15-494/694 Cognitive Robotics: Lab 7

Part 1: Camera Track Gripper Demo

1. Do this exercise on the robot. Power up the robot and make sure the pan/tilt and arm are working properly.

2. Go to Root Control > Framework Demos > Kinematics Demos > CameraTrackGripper.

3. Turn on the RawCam viewer and the Arm Controller. Move the arm and note that the center of the gripper (located between the two fingers) remains centered in the camera image.

4. Type "msg" to the Tekkotsu console a few times to display the finger-to-base transformation matrix and observe how it changes as you move the arm.

5. Press the "Play" button on the Create to relax the arm. Then gently move the arm back and forth and observe how well the camera tracks it.

Part 2: Gripper Track Camera Demo

1. Do this exercise in Mirage. We will be using the Calliope5KP robot because it has a more complex arm.

2. In your ~/project directory, type "make tekkotsu-CALLIOPE5KP" to compile for this robot.

3. Run tekkotsu-CALLIOPE5KP using Mirage.

4. Go to Root Control > Framework Demos > Kinematics Demos > GripperTrackCamera.

5. Use the head controller to move the camera, and observe how the arm moves to keep the gripper 300 mm in front of the camera.

Part 3: Safe Arm Behavior

1. In the GripperTrackCamera demo on the Calliope5KP, you should notice that when the demo starts up, the arm moves to its initial position at a high rate of speed. This is dangerous. The robot could hurt itself or a person. To experiment with this, stop the demo behavior, use the Arm Controller to move the gripper to a position far from the camera, shut down the Arm Controller, and run the demo behavior again. Think about what could happen if someone's face was close to the arm when the demo started up.

2. Copy the demo to your project directory, and rename it GripperTrackCamera2.cc.fsm. Also edit the class name where it appears twice in the file: once in the $nodeclass and once in the REGISTER_BEHAVIOR.

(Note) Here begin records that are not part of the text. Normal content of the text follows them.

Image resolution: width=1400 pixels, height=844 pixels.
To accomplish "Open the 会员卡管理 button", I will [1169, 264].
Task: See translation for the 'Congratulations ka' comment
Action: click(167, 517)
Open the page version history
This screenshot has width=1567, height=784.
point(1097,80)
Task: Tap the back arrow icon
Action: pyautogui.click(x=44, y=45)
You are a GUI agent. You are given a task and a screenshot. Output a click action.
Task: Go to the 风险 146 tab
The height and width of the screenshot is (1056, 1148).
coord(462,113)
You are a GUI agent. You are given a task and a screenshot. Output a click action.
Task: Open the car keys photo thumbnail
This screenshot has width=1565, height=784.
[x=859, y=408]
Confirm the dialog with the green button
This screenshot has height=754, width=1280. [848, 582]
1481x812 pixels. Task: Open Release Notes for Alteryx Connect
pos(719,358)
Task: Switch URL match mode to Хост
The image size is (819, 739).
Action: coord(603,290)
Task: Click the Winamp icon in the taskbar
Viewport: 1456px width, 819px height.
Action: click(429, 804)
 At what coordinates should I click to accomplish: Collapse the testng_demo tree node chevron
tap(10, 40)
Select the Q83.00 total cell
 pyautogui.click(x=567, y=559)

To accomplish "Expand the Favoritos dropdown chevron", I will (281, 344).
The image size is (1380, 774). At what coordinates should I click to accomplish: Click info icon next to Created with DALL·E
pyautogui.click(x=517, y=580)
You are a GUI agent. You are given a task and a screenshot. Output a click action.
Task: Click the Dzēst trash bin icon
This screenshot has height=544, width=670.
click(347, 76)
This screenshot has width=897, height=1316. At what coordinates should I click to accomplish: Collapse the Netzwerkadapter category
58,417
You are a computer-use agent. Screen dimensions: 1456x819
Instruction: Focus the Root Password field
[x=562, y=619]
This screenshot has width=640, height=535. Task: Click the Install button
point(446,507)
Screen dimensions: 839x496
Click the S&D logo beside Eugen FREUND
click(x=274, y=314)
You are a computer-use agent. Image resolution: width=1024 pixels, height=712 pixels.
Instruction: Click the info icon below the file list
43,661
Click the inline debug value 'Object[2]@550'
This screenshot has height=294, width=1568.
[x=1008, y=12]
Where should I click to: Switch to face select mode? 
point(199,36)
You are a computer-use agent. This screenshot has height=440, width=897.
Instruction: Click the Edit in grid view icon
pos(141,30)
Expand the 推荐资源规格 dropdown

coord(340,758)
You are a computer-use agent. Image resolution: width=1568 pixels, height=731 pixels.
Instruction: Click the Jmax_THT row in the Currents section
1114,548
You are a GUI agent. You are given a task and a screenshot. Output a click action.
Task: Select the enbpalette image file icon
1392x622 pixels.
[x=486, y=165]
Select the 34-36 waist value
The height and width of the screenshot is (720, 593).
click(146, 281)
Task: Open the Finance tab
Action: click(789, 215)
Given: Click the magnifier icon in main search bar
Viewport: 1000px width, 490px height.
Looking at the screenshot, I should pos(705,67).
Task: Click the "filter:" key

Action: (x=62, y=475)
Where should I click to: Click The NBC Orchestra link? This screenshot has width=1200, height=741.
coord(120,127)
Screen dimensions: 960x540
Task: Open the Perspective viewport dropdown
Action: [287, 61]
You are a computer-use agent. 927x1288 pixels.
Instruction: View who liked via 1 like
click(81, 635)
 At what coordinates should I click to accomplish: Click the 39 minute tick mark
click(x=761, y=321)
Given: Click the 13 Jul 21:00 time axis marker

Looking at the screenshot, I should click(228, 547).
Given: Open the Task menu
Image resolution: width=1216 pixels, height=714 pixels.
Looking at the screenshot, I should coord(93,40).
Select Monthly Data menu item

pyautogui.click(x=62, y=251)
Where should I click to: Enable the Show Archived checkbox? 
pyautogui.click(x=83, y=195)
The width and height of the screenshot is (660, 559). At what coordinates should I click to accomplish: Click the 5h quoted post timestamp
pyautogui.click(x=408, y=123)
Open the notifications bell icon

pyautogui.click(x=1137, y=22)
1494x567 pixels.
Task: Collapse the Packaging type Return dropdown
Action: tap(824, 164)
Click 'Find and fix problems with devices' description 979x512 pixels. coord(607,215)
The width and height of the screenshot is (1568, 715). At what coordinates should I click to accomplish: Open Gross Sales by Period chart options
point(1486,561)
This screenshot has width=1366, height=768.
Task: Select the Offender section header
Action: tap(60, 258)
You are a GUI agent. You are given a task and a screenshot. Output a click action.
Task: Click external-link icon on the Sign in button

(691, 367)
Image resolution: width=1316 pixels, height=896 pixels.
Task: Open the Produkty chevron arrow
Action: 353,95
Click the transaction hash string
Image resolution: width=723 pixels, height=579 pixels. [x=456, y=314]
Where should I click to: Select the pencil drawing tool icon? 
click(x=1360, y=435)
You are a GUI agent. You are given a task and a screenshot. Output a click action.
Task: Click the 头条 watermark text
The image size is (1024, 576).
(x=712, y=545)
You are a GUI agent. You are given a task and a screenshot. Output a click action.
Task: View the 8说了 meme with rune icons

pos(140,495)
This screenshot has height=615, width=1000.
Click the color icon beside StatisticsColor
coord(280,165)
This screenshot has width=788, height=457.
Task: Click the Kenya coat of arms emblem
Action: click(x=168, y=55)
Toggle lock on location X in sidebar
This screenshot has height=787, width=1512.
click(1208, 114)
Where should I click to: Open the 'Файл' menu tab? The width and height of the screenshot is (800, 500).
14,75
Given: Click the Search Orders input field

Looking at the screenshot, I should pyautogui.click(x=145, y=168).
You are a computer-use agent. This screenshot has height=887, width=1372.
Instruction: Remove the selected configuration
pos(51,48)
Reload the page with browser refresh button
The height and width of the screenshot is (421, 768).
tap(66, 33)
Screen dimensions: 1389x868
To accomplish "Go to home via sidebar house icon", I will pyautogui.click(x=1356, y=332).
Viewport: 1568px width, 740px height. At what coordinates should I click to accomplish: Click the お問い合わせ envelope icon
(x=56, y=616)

3. We're going to make the demo safe by checking the distance that the arm needs to travel to reach its target position. To figure out how far the arm needs to travel, you will need to get the current gripper position in base frame coordinates. Review the kinematics lecture notes if you need help with this.

4. We'll use the setMaxSpeed method of PostureMC to adjust the arm speed. If the distance is large (as on startup), the arm will move gently to its initial position. Once there, it can move at high speed as long as it's only making small corrections. Implement this change and test it in Mirage to make sure the arm behaves safely.

Part 4: Continuous Trajectories

1. Write a behavior that moves the gripper to a point slightly in front of the robot, and then moves it, at a low speed, to a point a bit a good bit further ahead, i.e., farther in the x direction but with the y and z coordinates the same. You can do this with a series of two PostureNodes.

2. Run your behavior, and look carefully at the trajectory of the gripper. Although the start and end points should have the same y and z values, the gripper's height above the ground will not remain constant throughout the trajectory. Why not?

3. Let's try a different approach: we can divide the trajectory into small steps and do a separate IK calculation for each step. This way we can get the trajectory to approximate a straight line. Use a DynamicMotionSequenceNode for this. Inside the doStart, create a PostureEngine instance. You can call its solveLinkPosition method to calculate a set of arm joint angles, and then call the MotionSequenceEngine's setPose method (which DynamicMotionSequence inherits) to copy this posture into the motion sequence. Do this in a loop as you interpolate the target position from the start to the end point. When you've calculated the complete motion sequence and returned from the doStart, the DynamicMotionSequence node will play the sequence. What does the trajectory look like?

What to Hand In

• For Parts 1 and 2 there is nothing to hand in.

• For Parts 3 and 4, hand in your source code.